Jan 08 2015

Print this Post

Futility is Not a Virtue for Conservatives

Share to Google Plus
Unserious - and Damaging to the Cause...

Unserious – and Damaging to the Cause…

Tuesday should have been a day of pomp and ceremony. A day filled with smiles, and for the American people, relief.

For the first time since 2006, Republicans are again running the show on both ends of Capitol Hill. The six-year reign of policy terror initiated by the President and his allies in Congress – a reign that fattened the debt, diminished the middle class, hollowed out the work force and hobbled the economy – is finally over.

The only legislation that is going to become law between now and 2017 will have to have the Republican Housekeeping Seal of Approval on it.

It should have been a day for celebration.  But instead, it turned into a day of rancor and spectacle, courtesy of a cohort of House conservatives.

Purist conservatives, for whom perpetual unhappiness appears to be their preferred happy state,  set out to flex their political muscle and depose John Boehner as Speaker of the House.

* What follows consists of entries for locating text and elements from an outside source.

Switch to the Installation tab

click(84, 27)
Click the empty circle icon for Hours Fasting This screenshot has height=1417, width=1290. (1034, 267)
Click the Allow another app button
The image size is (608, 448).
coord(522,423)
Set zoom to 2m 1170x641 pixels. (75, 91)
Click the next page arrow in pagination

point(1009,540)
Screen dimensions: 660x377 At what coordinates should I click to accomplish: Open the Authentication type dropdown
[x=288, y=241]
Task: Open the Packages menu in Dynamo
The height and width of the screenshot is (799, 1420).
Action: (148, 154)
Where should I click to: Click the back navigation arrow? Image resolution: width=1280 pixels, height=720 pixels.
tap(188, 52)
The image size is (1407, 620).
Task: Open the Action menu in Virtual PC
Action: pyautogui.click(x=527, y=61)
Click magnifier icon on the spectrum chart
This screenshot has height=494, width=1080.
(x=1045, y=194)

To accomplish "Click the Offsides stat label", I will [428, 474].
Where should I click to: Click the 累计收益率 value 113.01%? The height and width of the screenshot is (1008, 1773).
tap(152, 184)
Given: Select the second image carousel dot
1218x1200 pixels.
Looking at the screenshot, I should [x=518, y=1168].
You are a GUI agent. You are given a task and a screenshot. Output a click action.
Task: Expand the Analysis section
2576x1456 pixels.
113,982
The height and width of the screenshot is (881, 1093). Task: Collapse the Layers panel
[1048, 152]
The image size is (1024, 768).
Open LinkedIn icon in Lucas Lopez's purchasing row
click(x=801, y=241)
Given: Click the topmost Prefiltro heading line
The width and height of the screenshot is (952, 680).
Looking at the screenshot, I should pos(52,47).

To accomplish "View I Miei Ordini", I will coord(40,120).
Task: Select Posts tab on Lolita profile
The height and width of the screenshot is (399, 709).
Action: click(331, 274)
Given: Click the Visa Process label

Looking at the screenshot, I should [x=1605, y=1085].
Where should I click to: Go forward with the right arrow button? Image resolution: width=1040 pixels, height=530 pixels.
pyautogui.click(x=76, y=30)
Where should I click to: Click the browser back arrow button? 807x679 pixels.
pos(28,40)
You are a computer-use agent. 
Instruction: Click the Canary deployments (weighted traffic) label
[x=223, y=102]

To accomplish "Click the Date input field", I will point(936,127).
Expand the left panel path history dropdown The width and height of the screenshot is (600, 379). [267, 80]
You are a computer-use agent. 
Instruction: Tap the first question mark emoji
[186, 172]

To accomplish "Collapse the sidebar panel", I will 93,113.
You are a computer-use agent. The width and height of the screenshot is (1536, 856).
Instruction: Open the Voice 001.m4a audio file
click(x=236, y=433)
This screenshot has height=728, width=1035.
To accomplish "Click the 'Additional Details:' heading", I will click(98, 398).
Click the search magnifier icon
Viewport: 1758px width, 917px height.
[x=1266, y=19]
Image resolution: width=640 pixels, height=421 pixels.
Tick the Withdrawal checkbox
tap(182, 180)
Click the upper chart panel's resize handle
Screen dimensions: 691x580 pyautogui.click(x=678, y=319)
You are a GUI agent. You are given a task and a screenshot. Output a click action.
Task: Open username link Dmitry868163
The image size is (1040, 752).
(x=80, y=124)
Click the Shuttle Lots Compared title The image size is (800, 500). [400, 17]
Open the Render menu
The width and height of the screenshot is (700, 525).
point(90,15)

Boehner, a mainstream conservative whose life story and rise to Speaker embodies the very best in Republican values,  stood accused of committing various heresies in deviating from conservative orthodoxy;  heresies committed in pursuit of actual governance and accomplishment, which only added insult to injury for the plotters, as such a course necessarily requires setting priorities, achieving what is possible and compromise. So the theologians of all that is right sought to stage a coup and promote a more ideologically appropriate candidate to the top House job, on what should otherwise have been a festive day comity on Capitol Hill.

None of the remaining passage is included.